### Zadanie 1
W tekście o Twierdzy Przemyśl od "Tysiącletni Przemyśl, ze" do "żółto-czarny Szlak Szwejkowski." zamień "przepiękny" na "malowniczy" i przepisz ten kawałek.
### Zadanie 2
Kontynuuj tekst o Twierdzy Przemyśl, zaczynając po jego ostatnim zdaniu.
+++ Wybrany fragment
Bolestraszyce
Twierdza Przemyśl, fort nr XIII

A świat się zmienia… Niektóre informacje praktyczne mogą okazać się nieaktualne!
Tysiącletni Przemyśl, ze względu na strategiczno-militarne położenie i znaczenie, od XVI-XVII wieku pełnił funkcję warownego grodu. W średniowieczu było to ufortyfikowane miasto z górującym nad nim zamkiem.
W okresie zaboru austriackiego Przemyśl został wyznaczony do pełnienia roli zapory chroniącej drogi z każdego kierunku. W latach 1888-1914 Przemyśl zamienił się w pierścieniową twierdzę fortową. Twierdza Przemyśl lokuje się na trzecim miejscu wśród tego typu dwustu fortyfikacji w Europie. Wokół miasta na wzgórzach, na obwodzie 45 kilometrów wybudowane zostały 44 forty główne i pomocnicze. Po fortach stanowiących unikalną atrakcję historyczną prowadzi przepiękny krajobrazowo pieszy szlak turystyczny. Znakowany jest kolorem czarnym. Jest też szlak rowerowy znakowany na zielono i żółto-czarny Szlak Szwejkowski.
++++++
+++ Podane dane
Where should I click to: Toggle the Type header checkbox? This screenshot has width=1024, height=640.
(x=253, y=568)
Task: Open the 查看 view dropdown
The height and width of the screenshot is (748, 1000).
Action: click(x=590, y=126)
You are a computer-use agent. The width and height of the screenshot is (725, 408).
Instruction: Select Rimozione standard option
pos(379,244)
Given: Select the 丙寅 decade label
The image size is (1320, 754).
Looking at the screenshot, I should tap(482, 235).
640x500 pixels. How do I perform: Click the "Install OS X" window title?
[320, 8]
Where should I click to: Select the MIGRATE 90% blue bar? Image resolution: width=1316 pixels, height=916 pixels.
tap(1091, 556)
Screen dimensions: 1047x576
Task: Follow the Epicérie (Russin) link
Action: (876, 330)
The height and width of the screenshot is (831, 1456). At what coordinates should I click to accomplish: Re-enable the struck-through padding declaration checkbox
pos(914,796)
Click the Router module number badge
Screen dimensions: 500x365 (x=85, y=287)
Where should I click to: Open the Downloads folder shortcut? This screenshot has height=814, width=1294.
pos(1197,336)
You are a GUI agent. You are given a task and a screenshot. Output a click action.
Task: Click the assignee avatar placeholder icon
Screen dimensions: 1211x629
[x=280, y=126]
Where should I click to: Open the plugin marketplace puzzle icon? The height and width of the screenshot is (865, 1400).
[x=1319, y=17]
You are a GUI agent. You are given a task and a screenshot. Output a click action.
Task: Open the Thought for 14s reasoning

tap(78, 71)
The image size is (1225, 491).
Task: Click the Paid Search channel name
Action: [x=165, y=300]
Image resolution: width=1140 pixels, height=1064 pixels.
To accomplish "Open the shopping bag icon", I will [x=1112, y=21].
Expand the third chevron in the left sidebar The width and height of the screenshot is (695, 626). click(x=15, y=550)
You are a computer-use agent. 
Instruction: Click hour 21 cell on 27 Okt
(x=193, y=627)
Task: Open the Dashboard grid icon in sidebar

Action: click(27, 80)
++++++
### Odpowiedź 1
Tysiącletni Przemyśl, ze względu na strategiczno-militarne położenie i znaczenie, od XVI-XVII wieku pełnił funkcję warownego grodu. W średniowieczu było to ufortyfikowane miasto z górującym nad nim zamkiem.
W okresie zaboru austriackiego Przemyśl został wyznaczony do pełnienia roli zapory chroniącej drogi z każdego kierunku. W latach 1888-1914 Przemyśl zamienił się w pierścieniową twierdzę fortową. Twierdza Przemyśl lokuje się na trzecim miejscu wśród tego typu dwustu fortyfikacji w Europie. Wokół miasta na wzgórzach, na obwodzie 45 kilometrów wybudowane zostały 44 forty główne i pomocnicze. Po fortach stanowiących unikalną atrakcję historyczną prowadzi malowniczy krajobrazowo pieszy szlak turystyczny. Znakowany jest kolorem czarnym. Jest też szlak rowerowy znakowany na zielono i żółto-czarny Szlak Szwejkowski.

### Odpowiedź 2
Ważny element dawnych fortyfikacji
Idziemy do Fortu XIII w Bolestraszycach. To kilka kilometrów od Przemyśla. Fort nosi nazwę ?San Rideau? czyli ?Osłona Sanu?. Był to fort pancerny, trzykondygnacyjny i dwuwałowy. Zbudowany w latach 1892-94. Podlegały mu dwa forty pośrednie: XIII a i XIII b. Całkowita powierzchnia pomieszczeń fortecznych wynosiła 2200m kw. Na górnym wale umieszczono działobitnię z sześcioma haubicami na wieżach z pancernymi kopułami. Były też tu cztery szybkostrzelne armatki. Przedpole fortu zabezpieczały zasieki z drutu kolczastego. Nocą oświetlał je specjalny ruchomy reflektor. Stacjonowało tu 800 żołnierzy i 12 oficerów. Magazyny artyleryjskie mieściły trzy wagony amunicji. Głównym zadaniem tego fortu było osłanianie Sanu od wschodu, oraz osłonę linii kolejowej Kraków ? Przemyśl. Dzisiaj jest to ruina, ale ciekawa ruina. Fort jest udostępniony do zwiedzania, lecz należy zachować ostrożność. Bardzo dobrze jest zachowany ?Mur Carnota? oraz system podziemnych korytarzy z zapadniami.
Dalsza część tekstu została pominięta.